Data records ::
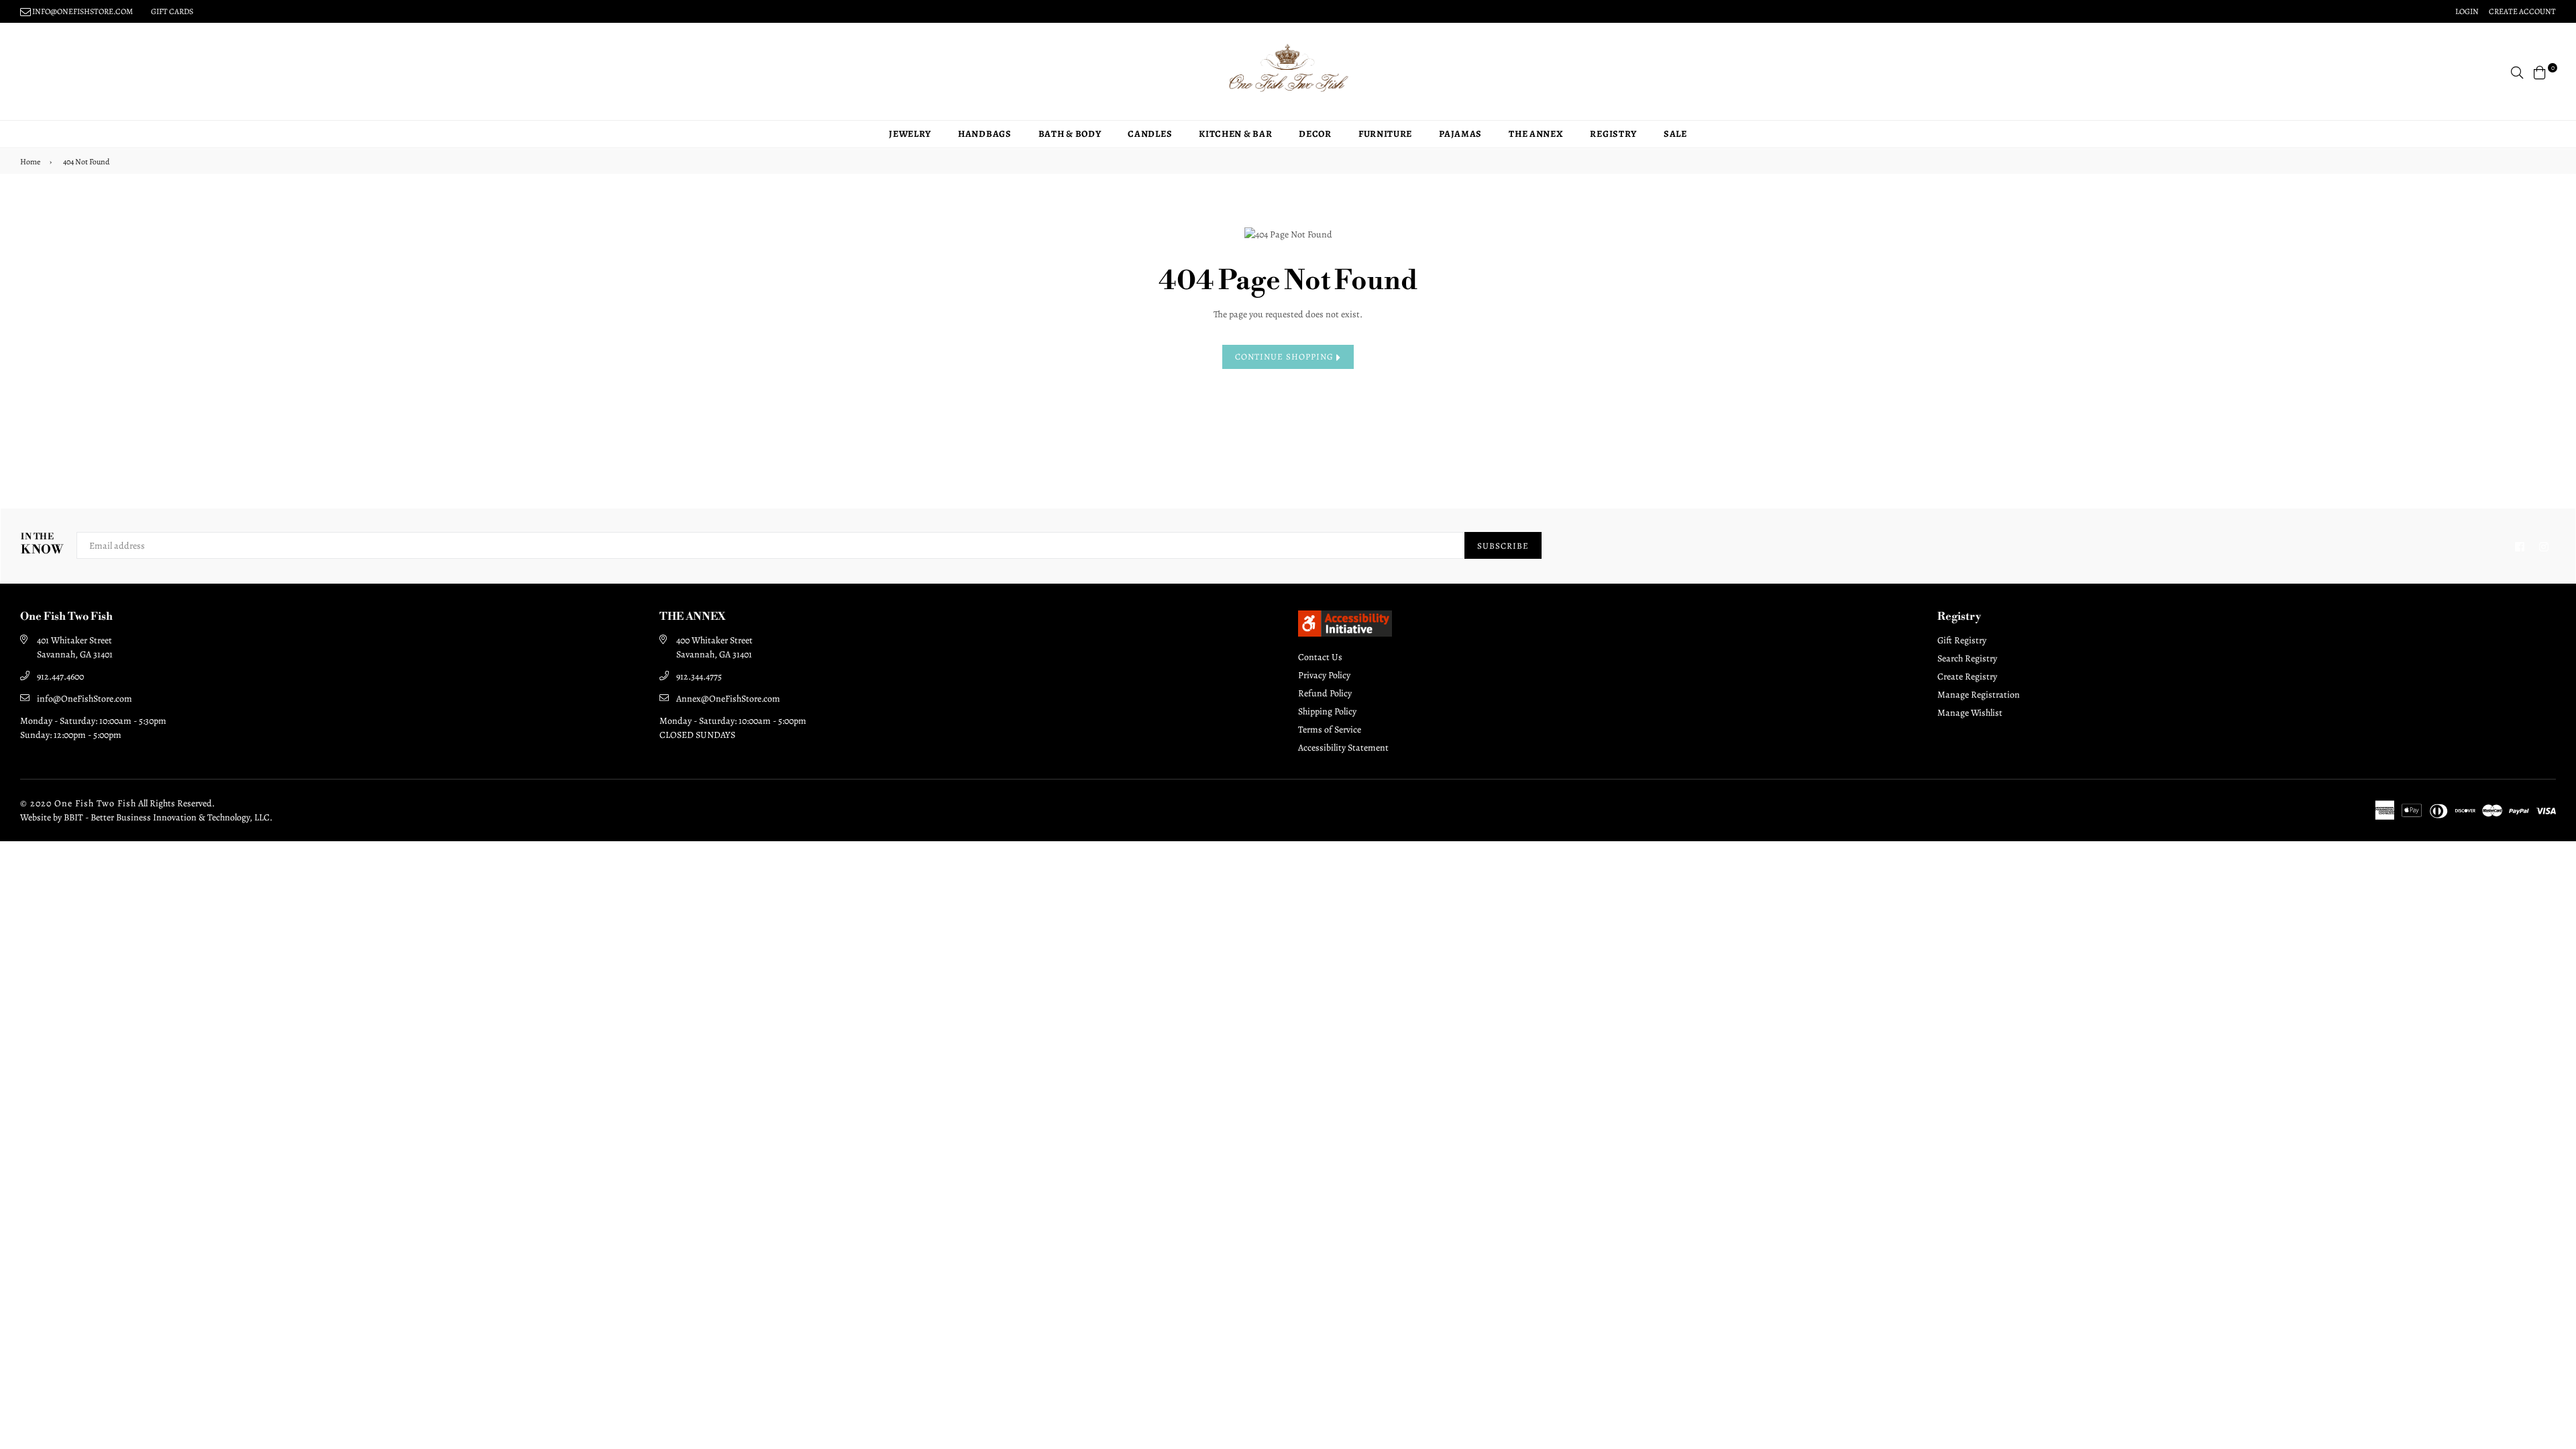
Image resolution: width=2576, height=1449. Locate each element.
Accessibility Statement (1343, 747)
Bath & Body (1070, 133)
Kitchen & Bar (1235, 133)
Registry (1613, 133)
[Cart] (2540, 71)
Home (30, 161)
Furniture (1385, 133)
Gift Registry (1961, 640)
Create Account (2522, 11)
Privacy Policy (1324, 675)
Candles (1150, 133)
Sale (1675, 133)
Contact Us (1320, 657)
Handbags (985, 133)
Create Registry (1967, 676)
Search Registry (1967, 658)
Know (42, 544)
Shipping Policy (1327, 711)
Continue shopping (1285, 356)
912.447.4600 (60, 676)
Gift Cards (172, 11)
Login (2467, 11)
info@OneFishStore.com (84, 698)
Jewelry (910, 133)
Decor (1315, 133)
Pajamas (1460, 133)
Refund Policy (1325, 693)
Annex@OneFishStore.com (728, 698)
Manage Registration (1978, 694)
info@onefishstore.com (82, 11)
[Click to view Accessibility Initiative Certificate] (1345, 633)
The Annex (1536, 133)
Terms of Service (1329, 729)
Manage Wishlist (1969, 712)
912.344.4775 (699, 676)
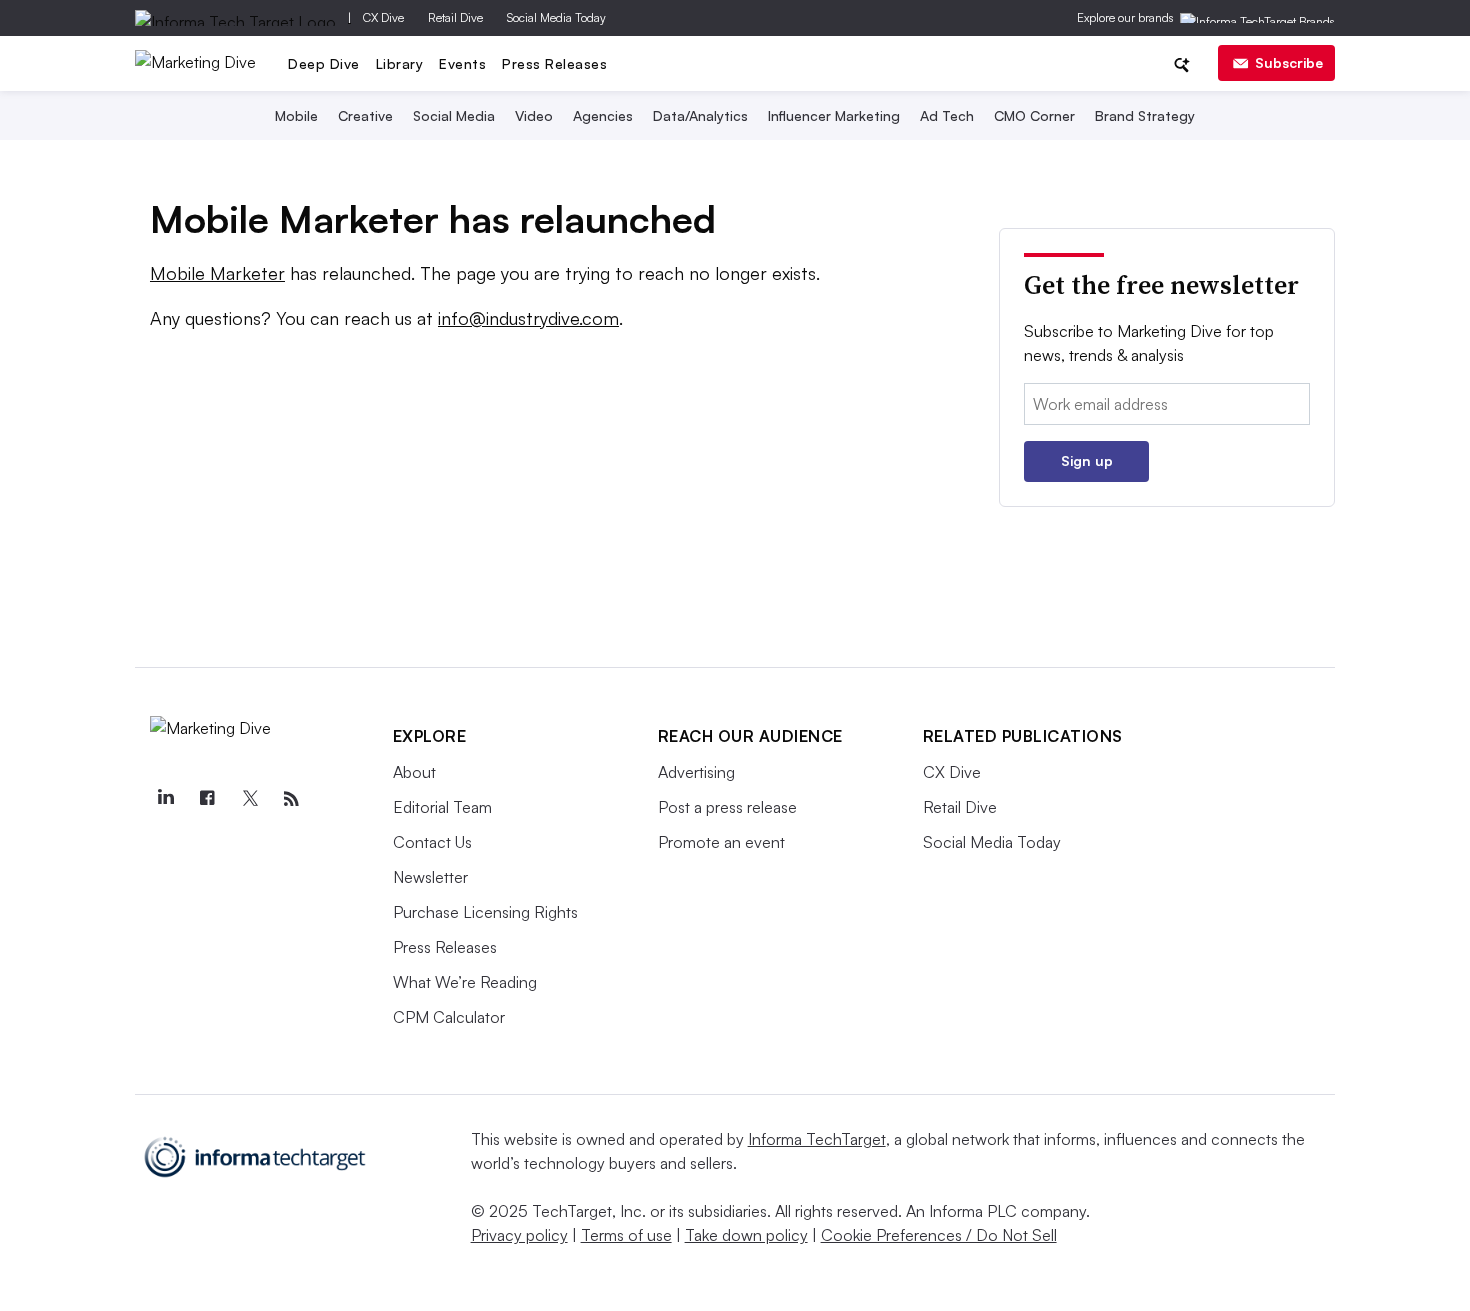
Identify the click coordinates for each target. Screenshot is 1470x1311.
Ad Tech (947, 115)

About this task :: Which lines run from the one containing "Know (42, 544)" to the end of the data above? Set down those lines exactly, and only those, without any pictures.

Output of the exercise ::
Know (42, 544)
Shipping Policy (1327, 711)
Continue shopping (1285, 356)
912.447.4600 (60, 676)
Gift Cards (172, 11)
Login (2467, 11)
info@OneFishStore.com (84, 698)
Jewelry (910, 133)
Decor (1315, 133)
Pajamas (1460, 133)
Refund Policy (1325, 693)
Annex@OneFishStore.com (728, 698)
Manage Registration (1978, 694)
info@onefishstore.com (82, 11)
[Click to view Accessibility Initiative Certificate] (1345, 633)
The Annex (1536, 133)
Terms of Service (1329, 729)
Manage Wishlist (1969, 712)
912.344.4775 (699, 676)
Identify the click coordinates for each target. Screenshot is 1470x1311.
Ad Tech (947, 115)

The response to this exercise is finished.